TASK DATA —
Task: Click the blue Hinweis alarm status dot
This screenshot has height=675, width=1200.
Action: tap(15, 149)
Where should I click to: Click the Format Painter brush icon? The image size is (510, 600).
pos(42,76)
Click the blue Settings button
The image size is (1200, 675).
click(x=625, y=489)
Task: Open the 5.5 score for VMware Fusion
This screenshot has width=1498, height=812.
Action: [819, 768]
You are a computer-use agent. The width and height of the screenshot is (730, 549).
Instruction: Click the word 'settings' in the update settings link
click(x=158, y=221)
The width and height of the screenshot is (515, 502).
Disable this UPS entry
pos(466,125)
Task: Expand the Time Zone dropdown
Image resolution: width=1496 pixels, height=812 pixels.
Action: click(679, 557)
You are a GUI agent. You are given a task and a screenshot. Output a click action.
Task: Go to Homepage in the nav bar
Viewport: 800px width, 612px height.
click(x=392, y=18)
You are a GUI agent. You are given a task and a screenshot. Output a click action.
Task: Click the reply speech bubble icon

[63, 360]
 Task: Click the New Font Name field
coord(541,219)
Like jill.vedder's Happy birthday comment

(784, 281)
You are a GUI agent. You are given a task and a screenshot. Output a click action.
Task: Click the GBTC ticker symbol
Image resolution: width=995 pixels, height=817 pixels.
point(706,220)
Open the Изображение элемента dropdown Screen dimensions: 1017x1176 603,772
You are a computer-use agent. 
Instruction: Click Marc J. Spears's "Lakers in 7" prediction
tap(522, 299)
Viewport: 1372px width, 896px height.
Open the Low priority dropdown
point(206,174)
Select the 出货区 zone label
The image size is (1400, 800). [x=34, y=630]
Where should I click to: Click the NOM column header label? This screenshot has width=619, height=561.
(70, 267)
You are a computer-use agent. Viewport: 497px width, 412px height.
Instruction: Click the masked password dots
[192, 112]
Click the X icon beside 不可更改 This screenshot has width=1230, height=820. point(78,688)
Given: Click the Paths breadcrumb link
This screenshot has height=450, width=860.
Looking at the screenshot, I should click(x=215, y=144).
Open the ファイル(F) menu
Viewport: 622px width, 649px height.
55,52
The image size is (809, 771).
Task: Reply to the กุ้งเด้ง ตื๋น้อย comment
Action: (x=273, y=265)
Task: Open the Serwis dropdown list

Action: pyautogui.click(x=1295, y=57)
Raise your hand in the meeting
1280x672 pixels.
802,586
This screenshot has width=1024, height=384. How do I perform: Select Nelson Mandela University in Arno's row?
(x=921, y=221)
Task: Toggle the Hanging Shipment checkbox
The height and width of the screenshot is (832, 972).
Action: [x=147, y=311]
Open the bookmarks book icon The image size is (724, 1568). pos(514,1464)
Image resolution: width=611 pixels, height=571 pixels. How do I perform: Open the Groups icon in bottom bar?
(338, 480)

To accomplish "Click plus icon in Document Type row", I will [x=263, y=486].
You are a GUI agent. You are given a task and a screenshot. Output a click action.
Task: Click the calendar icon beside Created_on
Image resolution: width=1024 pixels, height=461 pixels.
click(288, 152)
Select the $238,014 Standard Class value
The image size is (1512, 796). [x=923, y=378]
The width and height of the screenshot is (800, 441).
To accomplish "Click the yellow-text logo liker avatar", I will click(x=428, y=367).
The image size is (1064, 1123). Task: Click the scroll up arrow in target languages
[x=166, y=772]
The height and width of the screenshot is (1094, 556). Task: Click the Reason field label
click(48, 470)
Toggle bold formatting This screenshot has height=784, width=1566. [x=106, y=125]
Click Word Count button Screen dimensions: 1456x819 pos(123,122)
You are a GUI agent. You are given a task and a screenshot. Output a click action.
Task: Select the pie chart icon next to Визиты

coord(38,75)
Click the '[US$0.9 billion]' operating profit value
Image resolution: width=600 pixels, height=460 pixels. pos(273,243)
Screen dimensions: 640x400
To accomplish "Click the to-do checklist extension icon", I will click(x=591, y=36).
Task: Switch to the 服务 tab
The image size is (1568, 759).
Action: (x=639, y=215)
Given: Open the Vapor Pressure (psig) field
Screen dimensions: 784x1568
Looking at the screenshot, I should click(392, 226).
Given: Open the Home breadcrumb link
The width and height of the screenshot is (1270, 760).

ACTIVITY — Each of the entries above needs to be given again exactly.

RESULT —
Task: Click the blue Hinweis alarm status dot
This screenshot has height=675, width=1200.
Action: tap(15, 149)
Where should I click to: Click the Format Painter brush icon? The image size is (510, 600).
pos(42,76)
Click the blue Settings button
The image size is (1200, 675).
click(x=625, y=489)
Task: Open the 5.5 score for VMware Fusion
This screenshot has width=1498, height=812.
Action: [819, 768]
You are a computer-use agent. The width and height of the screenshot is (730, 549).
Instruction: Click the word 'settings' in the update settings link
click(x=158, y=221)
The width and height of the screenshot is (515, 502).
Disable this UPS entry
pos(466,125)
Task: Expand the Time Zone dropdown
Image resolution: width=1496 pixels, height=812 pixels.
Action: click(679, 557)
You are a GUI agent. You are given a task and a screenshot. Output a click action.
Task: Go to Homepage in the nav bar
Viewport: 800px width, 612px height.
click(x=392, y=18)
You are a GUI agent. You are given a task and a screenshot. Output a click action.
Task: Click the reply speech bubble icon

[63, 360]
 Task: Click the New Font Name field
coord(541,219)
Like jill.vedder's Happy birthday comment

(784, 281)
You are a GUI agent. You are given a task and a screenshot. Output a click action.
Task: Click the GBTC ticker symbol
Image resolution: width=995 pixels, height=817 pixels.
point(706,220)
Open the Изображение элемента dropdown Screen dimensions: 1017x1176 603,772
You are a computer-use agent. 
Instruction: Click Marc J. Spears's "Lakers in 7" prediction
tap(522, 299)
Viewport: 1372px width, 896px height.
Open the Low priority dropdown
point(206,174)
Select the 出货区 zone label
The image size is (1400, 800). [x=34, y=630]
Where should I click to: Click the NOM column header label? This screenshot has width=619, height=561.
(70, 267)
You are a computer-use agent. Viewport: 497px width, 412px height.
Instruction: Click the masked password dots
[192, 112]
Click the X icon beside 不可更改 This screenshot has width=1230, height=820. point(78,688)
Given: Click the Paths breadcrumb link
This screenshot has height=450, width=860.
Looking at the screenshot, I should click(x=215, y=144).
Open the ファイル(F) menu
Viewport: 622px width, 649px height.
55,52
The image size is (809, 771).
Task: Reply to the กุ้งเด้ง ตื๋น้อย comment
Action: (x=273, y=265)
Task: Open the Serwis dropdown list

Action: pyautogui.click(x=1295, y=57)
Raise your hand in the meeting
1280x672 pixels.
802,586
This screenshot has width=1024, height=384. How do I perform: Select Nelson Mandela University in Arno's row?
(x=921, y=221)
Task: Toggle the Hanging Shipment checkbox
The height and width of the screenshot is (832, 972).
Action: [x=147, y=311]
Open the bookmarks book icon The image size is (724, 1568). pos(514,1464)
Image resolution: width=611 pixels, height=571 pixels. How do I perform: Open the Groups icon in bottom bar?
(338, 480)

To accomplish "Click plus icon in Document Type row", I will [x=263, y=486].
You are a GUI agent. You are given a task and a screenshot. Output a click action.
Task: Click the calendar icon beside Created_on
Image resolution: width=1024 pixels, height=461 pixels.
click(288, 152)
Select the $238,014 Standard Class value
The image size is (1512, 796). [x=923, y=378]
The width and height of the screenshot is (800, 441).
To accomplish "Click the yellow-text logo liker avatar", I will click(x=428, y=367).
The image size is (1064, 1123). Task: Click the scroll up arrow in target languages
[x=166, y=772]
The height and width of the screenshot is (1094, 556). Task: Click the Reason field label
click(48, 470)
Toggle bold formatting This screenshot has height=784, width=1566. [x=106, y=125]
Click Word Count button Screen dimensions: 1456x819 pos(123,122)
You are a GUI agent. You are given a task and a screenshot. Output a click action.
Task: Select the pie chart icon next to Визиты

coord(38,75)
Click the '[US$0.9 billion]' operating profit value
Image resolution: width=600 pixels, height=460 pixels. pos(273,243)
Screen dimensions: 640x400
To accomplish "Click the to-do checklist extension icon", I will click(x=591, y=36).
Task: Switch to the 服务 tab
The image size is (1568, 759).
Action: (x=639, y=215)
Given: Open the Vapor Pressure (psig) field
Screen dimensions: 784x1568
Looking at the screenshot, I should click(392, 226).
Given: Open the Home breadcrumb link
The width and height of the screenshot is (1270, 760).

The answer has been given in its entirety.